■ Objective ■
Turn the records from the line containing "legislative (1223, 626)" through the line containing "unless (787, 492)", both included, into a Markdown table. Use the columns Row and Text, with a row number and the line in each row, and leave out blank lines.

■ Records to process ■
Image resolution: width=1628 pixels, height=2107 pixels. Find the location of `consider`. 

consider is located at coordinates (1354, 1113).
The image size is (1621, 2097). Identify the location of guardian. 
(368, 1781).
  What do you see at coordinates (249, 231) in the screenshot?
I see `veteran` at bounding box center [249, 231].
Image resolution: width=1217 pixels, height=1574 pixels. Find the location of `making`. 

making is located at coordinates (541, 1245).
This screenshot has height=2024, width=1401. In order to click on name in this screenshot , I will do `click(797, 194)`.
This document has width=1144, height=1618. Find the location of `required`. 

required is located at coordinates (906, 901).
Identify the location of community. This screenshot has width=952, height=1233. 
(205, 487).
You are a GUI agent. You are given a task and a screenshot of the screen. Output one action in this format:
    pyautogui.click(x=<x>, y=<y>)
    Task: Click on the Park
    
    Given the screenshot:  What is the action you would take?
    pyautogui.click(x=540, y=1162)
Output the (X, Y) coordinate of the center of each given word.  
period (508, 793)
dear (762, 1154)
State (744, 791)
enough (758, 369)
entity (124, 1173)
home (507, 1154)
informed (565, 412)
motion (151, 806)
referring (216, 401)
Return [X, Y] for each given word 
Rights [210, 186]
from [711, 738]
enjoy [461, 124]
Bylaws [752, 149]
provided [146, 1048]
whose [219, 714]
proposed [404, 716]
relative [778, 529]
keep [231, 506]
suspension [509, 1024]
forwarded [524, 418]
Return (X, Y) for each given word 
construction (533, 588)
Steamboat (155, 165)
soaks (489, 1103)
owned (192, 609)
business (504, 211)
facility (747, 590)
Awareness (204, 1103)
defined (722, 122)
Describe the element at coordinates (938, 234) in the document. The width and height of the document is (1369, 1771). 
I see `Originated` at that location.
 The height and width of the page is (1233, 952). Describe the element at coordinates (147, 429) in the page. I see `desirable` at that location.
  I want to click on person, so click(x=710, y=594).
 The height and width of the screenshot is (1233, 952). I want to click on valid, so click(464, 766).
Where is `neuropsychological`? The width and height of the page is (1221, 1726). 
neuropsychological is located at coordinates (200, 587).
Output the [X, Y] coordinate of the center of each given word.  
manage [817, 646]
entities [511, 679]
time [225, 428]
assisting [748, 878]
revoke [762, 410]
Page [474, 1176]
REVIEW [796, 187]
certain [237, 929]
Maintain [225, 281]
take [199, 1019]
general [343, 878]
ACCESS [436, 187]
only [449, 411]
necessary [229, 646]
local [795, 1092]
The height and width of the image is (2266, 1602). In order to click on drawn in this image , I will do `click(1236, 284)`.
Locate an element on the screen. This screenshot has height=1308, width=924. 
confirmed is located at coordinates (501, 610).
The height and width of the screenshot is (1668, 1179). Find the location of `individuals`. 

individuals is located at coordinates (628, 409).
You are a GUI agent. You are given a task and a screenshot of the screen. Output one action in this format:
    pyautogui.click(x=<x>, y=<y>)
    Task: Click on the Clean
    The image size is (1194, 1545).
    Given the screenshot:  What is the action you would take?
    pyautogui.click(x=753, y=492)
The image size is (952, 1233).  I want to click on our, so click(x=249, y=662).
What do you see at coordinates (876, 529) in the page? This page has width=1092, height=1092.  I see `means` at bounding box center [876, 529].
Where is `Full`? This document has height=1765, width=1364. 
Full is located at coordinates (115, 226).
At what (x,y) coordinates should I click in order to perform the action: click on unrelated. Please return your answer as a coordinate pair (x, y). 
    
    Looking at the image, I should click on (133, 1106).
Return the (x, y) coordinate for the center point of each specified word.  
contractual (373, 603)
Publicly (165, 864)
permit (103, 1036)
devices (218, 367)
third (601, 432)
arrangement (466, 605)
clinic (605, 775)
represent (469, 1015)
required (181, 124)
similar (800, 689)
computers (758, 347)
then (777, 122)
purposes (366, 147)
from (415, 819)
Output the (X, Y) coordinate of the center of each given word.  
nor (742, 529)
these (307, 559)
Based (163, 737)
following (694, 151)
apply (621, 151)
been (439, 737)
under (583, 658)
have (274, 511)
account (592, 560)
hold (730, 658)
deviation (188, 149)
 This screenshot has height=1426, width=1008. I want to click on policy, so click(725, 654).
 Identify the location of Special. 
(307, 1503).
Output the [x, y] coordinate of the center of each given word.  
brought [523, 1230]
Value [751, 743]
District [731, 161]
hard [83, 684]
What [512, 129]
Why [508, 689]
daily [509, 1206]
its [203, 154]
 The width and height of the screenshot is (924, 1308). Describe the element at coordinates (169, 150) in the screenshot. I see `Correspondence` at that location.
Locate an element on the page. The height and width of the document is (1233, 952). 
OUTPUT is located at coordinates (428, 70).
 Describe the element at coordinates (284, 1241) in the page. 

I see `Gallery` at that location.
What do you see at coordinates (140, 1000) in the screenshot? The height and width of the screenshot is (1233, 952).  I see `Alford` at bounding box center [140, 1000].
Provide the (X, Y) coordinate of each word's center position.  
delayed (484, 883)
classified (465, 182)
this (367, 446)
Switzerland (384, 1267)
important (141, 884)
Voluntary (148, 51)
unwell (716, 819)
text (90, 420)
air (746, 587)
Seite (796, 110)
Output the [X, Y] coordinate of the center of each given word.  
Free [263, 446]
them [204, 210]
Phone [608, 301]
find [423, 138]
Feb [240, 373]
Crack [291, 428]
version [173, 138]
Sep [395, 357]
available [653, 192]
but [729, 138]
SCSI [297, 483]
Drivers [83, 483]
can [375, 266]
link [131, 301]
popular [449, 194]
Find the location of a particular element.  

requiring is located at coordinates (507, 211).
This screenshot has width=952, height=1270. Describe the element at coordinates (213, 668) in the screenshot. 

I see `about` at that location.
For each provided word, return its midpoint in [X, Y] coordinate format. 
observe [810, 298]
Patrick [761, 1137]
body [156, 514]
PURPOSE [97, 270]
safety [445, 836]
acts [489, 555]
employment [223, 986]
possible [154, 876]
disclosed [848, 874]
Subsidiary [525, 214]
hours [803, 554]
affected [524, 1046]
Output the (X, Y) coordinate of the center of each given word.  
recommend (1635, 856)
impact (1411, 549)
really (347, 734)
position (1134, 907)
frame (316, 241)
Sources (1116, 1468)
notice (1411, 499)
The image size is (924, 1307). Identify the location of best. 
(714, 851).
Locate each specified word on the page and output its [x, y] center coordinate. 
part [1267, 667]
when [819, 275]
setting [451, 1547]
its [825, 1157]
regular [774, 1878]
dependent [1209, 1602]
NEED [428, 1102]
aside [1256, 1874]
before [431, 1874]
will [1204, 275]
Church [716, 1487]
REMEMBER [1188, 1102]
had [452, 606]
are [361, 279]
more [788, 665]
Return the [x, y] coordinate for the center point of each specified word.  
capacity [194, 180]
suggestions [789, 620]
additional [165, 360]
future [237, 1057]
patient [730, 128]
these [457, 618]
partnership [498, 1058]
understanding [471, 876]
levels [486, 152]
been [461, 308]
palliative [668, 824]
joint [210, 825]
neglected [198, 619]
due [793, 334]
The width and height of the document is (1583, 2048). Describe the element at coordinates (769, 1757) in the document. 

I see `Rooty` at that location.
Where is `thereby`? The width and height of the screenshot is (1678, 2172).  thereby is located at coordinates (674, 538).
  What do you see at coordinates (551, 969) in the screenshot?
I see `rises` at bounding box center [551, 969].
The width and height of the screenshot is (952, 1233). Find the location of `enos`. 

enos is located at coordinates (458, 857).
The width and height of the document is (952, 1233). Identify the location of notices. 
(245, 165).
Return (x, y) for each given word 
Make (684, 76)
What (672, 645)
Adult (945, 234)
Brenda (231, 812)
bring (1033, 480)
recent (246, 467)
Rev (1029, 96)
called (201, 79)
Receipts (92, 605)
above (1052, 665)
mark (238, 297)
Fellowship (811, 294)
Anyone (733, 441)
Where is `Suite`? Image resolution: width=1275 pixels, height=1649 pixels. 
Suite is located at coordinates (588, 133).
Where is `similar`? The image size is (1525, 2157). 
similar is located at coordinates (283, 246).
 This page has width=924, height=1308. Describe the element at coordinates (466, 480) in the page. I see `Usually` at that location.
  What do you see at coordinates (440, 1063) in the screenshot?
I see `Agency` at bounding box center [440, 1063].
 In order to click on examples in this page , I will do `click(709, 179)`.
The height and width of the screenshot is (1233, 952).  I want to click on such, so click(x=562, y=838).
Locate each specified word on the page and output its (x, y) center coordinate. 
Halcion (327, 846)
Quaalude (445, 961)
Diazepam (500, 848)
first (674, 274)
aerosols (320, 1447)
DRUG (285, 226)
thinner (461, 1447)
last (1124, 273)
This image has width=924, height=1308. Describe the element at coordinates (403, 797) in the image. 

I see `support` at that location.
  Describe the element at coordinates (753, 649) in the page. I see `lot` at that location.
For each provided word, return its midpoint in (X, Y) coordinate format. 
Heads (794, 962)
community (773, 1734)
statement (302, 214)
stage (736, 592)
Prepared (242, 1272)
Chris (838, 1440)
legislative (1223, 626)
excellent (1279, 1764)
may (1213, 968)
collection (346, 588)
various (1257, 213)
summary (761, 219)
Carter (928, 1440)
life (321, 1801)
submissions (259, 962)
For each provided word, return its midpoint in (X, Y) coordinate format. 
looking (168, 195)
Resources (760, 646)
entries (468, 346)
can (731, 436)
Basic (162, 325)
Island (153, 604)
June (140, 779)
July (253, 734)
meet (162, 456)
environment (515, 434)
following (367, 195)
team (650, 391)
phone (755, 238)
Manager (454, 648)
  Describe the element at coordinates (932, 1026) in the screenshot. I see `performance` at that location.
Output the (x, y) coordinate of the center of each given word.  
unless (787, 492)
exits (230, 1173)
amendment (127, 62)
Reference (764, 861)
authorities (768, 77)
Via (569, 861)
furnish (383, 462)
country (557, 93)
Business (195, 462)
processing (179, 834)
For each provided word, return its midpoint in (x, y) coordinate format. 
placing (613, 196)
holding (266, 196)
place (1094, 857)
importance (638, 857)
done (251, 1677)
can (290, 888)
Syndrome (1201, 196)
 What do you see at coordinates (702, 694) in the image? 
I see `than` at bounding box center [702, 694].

■ Result of the task ■
| Row | Text |
|---|---|
| 1 | legislative (1223, 626) |
| 2 | excellent (1279, 1764) |
| 3 | may (1213, 968) |
| 4 | collection (346, 588) |
| 5 | various (1257, 213) |
| 6 | summary (761, 219) |
| 7 | Carter (928, 1440) |
| 8 | life (321, 1801) |
| 9 | submissions (259, 962) |
| 10 | For each provided word, return its midpoint in (X, Y) coordinate format.  |
| 11 | looking (168, 195) |
| 12 | Resources (760, 646) |
| 13 | entries (468, 346) |
| 14 | can (731, 436) |
| 15 | Basic (162, 325) |
| 16 | Island (153, 604) |
| 17 | June (140, 779) |
| 18 | July (253, 734) |
| 19 | meet (162, 456) |
| 20 | environment (515, 434) |
| 21 | following (367, 195) |
| 22 | team (650, 391) |
| 23 | phone (755, 238) |
| 24 | Manager (454, 648) |
| 25 |   Describe the element at coordinates (932, 1026) in the screenshot. I see `performance` at that location. |
| 26 | Output the (x, y) coordinate of the center of each given word.   |
| 27 | unless (787, 492) |